One issue that may come up is that you can't pass any type-specific arguments to Click. For example, maybe the turret needs a single argument that indicates rate of fire, but no other game object needs it, so it doesn't make any sense to put it in the base class' Click method. This is where the inverted call direction comes in; the game object can still pull the information that it needs from the grid or other context.

abstract class BaseObj
{
    public abstract void Click(GameContext context);  //Common to all game objects
}

class Turret : BaseObj
{
    public override void Click(GameContext context)
    {
        this.FireWeapon(context.RateOfFire);  //Pulls only what it needs from the context
    }
}
1

Lets consider a familiar domain.

We are showing a window with two parts. First one displays a user interface layout. For simplicity lets assume there are only three UI elements allowed, TextBox, Button and CheckBox each with its own properties. They all get inherited from Element. All of them will have bounds, so bounds is placed in Element.

class Element {
    Rect bounds;
}

class TextBox extends Element {
    String hint;
}

class Button extends Element {
    String label;
}

class CheckBox extends Element {
    boolean checked;
}

When a UI element is selected, its corresponding properties should be shown in the second part of the window. For example if a Button is selected its bounds and label should be shown in the second part.

The first attempt would be to write a class PropertiesPanel as below.

class PropertiesPanel {

    void displayProperties(Element e) {

        if (e instanceof TextBox)
            displayTextBoxProperties((TextBox) e);
        else if (e instanceof Button)
            displayButtonProperties((Button) e);
        else if (e instanceof CheckBox)
            displayCheckBoxProperties((CheckBox) e);

    }
}

Assume the methods displayTextBoxProperties(), etc know how to display an individual UI element.
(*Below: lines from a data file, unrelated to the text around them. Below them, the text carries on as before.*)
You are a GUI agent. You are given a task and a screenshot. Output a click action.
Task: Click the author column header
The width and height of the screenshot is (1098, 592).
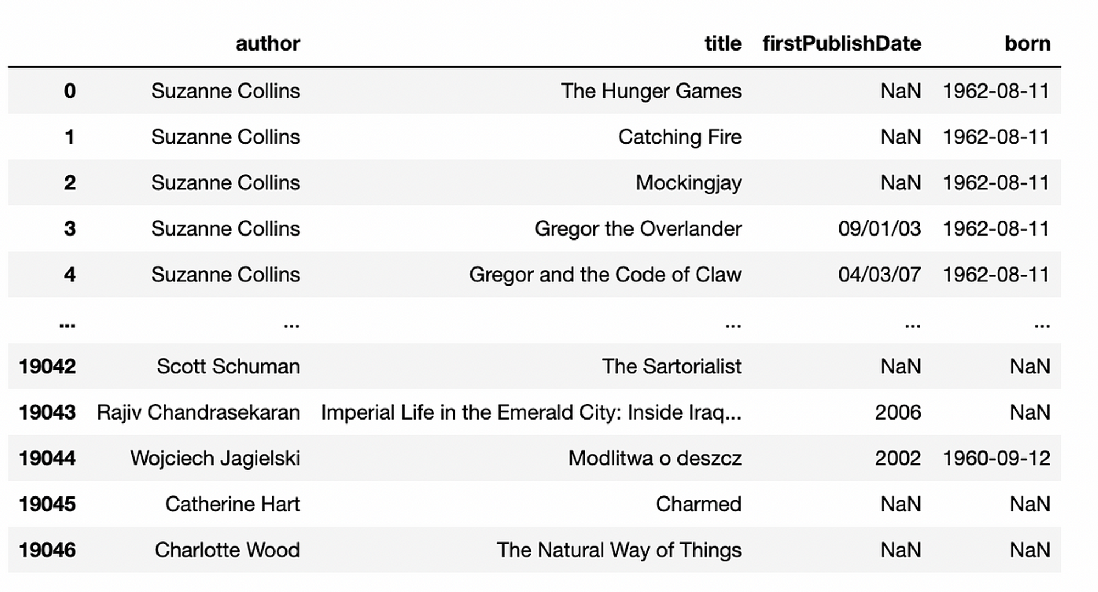pyautogui.click(x=267, y=43)
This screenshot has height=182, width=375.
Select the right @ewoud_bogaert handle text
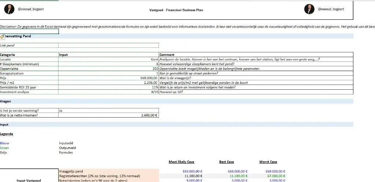[x=330, y=9]
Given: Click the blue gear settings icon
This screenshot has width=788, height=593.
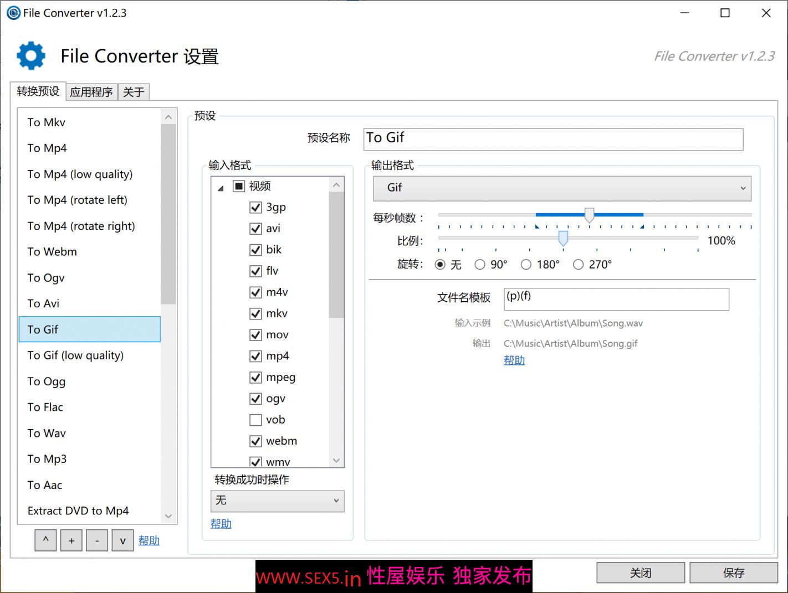Looking at the screenshot, I should point(31,56).
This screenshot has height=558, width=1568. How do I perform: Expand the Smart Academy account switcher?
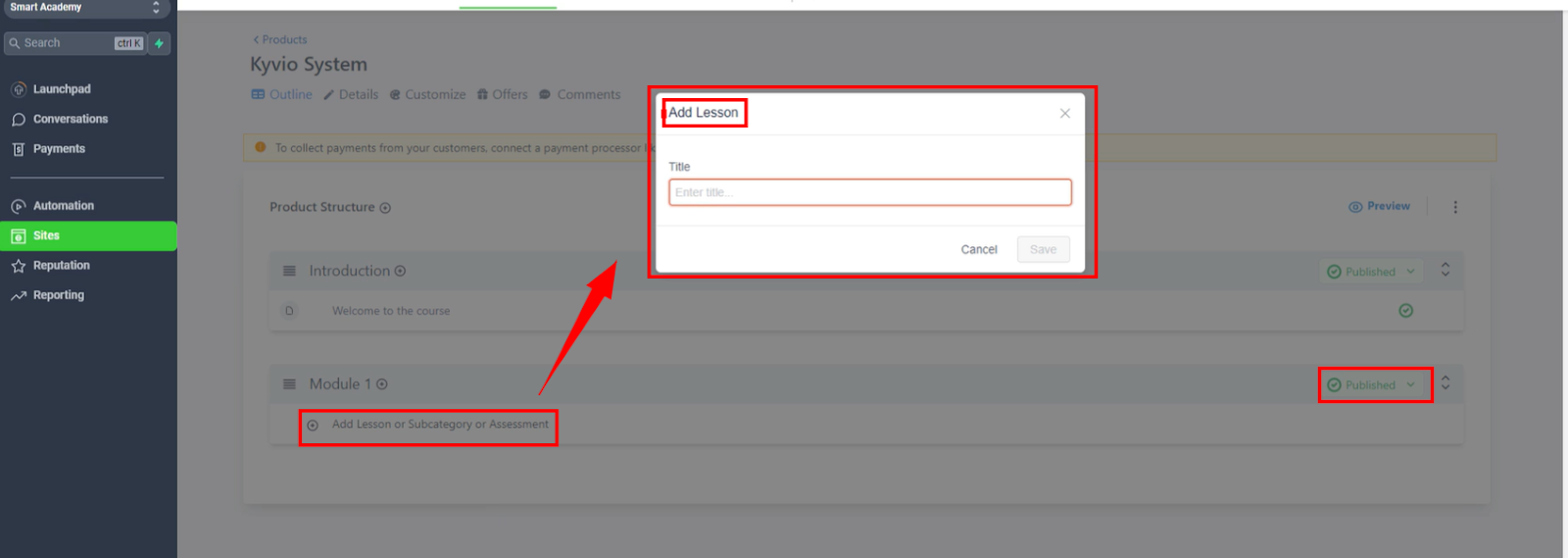(156, 8)
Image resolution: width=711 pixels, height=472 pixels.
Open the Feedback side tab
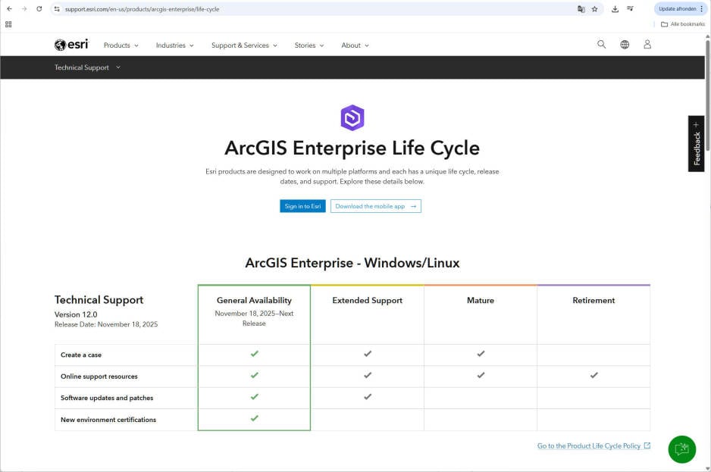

This solution suffers from the excessive casting problem. We can do it better. Rewrite the Element hierarchy as below.

abstract class Element {
    Rect bounds;
    abstract void display(PropertiesPanel panel);
}

class TextBox extends Element {
    String hint;

    void display(PropertiesPanel panel) {
        panel.displayTextBoxProperties(this);
    }
}

class Button extends Element {
    String label;

    void display(PropertiesPanel panel) {
        panel.displayButtonProperties(this);
    }
}

class CheckBox extends Element {
    boolean checked;

    void display(PropertiesPanel panel) {
        panel.displayCheckBoxProperties(this);
    }
}

And don't forget to remove the lengthy displayProperties() method from PropertiesPanel. Finally in the on selection event of the element write as below.

PropertiesPanel mPropertiesPanel;

void onElementSelected(Element e) {
    e.display(mPropertiesPanel);
}

I hope this solution can be translated to your domain easily.

This pattern's good name is Visitor Pattern.

Note: Here the PropertiesPanel is the visitor. And the visitor is concrete and not hierarchialized. As described in the pattern you can make a hierarchy of visitors if needed.